Most admiralty lawyers learn early in their careers that the federal courts are always supposed to be open even though the sign on the front door says “Mon-Fri 9-5”. That is because vessels are not always in port during regular weekday business hours and certain legal proceedings may be necessary at other times. For example, claimants may need to arrest a vessel coming into port on a weekend to enforce a maritime lien for necessaries (see Pacific Maritime Magazine, July 2010). However, litigants in a maritime case might find the federal court is not open to them even on a weekday from 9-5. This column explains four of the circumstances under which a federal court may close its doors.
Political Question Doctrine
In Wu Tien Li-Shou v. United States of America, 997 F.Supp.2d 307 (D. Md. 2014), the widow of Wu Lai-Yu sued the United States in admiralty for the wrongful death of her husband, the destruction of his fishing vessel Jin Chun Tsai 68, and the loss of his cargo. Yu was a hostage of Somali pirates and killed by gunfire from the US Navy vessel Groves off the coast of Somalia. The Groves was part of a NATO-led counter piracy operation. It was attempting to force the pirates to stop and surrender. After an exchange of gunfire, the pirates surrendered. When the members of the crew of the Groves boarded the Jin Chun Tsai 68, they found Yu dead from a gunshot wound.

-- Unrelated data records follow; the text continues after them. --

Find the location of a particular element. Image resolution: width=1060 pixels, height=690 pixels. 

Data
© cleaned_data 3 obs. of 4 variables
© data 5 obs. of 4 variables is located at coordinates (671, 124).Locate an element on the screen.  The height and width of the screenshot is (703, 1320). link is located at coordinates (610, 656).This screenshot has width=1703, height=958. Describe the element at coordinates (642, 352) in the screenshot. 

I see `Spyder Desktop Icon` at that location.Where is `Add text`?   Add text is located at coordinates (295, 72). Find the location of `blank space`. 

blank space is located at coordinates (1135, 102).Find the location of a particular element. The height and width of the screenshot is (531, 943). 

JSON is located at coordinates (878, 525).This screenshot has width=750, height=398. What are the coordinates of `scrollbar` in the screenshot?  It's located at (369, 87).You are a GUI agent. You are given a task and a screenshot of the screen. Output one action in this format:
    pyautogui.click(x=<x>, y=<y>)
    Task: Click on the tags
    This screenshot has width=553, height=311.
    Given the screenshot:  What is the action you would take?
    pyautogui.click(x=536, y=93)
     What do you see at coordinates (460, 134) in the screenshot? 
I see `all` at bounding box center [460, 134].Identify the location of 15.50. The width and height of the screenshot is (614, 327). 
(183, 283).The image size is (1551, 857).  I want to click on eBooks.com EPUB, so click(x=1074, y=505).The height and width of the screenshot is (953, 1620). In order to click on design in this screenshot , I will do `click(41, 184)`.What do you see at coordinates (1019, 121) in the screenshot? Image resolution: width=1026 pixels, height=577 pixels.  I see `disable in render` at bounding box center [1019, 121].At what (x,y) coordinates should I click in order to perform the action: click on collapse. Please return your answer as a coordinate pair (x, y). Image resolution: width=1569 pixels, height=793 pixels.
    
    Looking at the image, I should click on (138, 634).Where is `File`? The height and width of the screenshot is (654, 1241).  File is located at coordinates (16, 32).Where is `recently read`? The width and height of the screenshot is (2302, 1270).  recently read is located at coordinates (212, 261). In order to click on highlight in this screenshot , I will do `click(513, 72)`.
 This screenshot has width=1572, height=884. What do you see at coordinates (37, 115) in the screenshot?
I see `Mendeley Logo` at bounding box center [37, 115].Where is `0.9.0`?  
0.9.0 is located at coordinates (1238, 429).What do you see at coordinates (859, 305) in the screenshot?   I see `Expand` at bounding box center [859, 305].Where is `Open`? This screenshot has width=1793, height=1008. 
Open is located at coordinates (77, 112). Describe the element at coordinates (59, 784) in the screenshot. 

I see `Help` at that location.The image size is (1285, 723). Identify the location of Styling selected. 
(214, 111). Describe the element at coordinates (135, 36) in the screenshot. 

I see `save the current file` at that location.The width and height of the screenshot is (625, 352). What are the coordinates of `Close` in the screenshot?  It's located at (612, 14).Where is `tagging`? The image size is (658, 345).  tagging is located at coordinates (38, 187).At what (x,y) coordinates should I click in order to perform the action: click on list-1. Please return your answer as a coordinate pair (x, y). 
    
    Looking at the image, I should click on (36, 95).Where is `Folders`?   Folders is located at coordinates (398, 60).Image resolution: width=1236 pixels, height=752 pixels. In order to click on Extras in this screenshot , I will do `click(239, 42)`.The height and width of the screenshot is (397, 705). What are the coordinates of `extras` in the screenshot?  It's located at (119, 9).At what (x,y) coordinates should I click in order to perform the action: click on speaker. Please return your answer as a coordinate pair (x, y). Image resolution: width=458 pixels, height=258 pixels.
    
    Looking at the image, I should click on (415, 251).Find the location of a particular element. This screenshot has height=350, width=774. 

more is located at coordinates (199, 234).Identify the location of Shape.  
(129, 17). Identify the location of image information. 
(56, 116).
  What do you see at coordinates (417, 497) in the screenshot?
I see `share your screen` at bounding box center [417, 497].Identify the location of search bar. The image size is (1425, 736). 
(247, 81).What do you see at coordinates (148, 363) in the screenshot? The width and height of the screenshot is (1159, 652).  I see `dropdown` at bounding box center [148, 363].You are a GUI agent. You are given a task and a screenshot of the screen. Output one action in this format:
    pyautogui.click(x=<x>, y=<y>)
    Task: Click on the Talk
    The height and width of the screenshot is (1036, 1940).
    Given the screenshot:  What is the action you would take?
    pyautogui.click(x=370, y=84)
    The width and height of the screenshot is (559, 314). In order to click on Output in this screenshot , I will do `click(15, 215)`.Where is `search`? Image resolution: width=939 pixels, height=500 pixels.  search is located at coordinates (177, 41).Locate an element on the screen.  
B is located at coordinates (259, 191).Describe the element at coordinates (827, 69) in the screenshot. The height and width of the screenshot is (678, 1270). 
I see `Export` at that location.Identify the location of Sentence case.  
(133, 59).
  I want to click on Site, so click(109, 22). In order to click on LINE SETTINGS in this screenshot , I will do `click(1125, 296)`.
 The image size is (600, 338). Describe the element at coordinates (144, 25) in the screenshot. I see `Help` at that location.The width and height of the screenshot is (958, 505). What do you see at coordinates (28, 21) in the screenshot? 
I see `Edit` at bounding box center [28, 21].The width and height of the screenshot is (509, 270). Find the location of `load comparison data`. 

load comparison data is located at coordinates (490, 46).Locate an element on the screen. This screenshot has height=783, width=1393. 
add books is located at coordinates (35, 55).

Yu’s widow alleged the Groves violated various naval directives resulting in Yu’s death. While acknowledging Yu’s widow presented “a very sympathetic case”, the court dismissed it because of a lack of subject matter jurisdiction. That is, the case was not justiciable as an admiralty case because the conduct of a belligerent operation was allocated by the Constitution to the executive branch of the government, subject to review by the legislative branch. If the court had permitted the case to proceed, the judicial branch would be reviewing a military operation, which is not provided for by the Constitution.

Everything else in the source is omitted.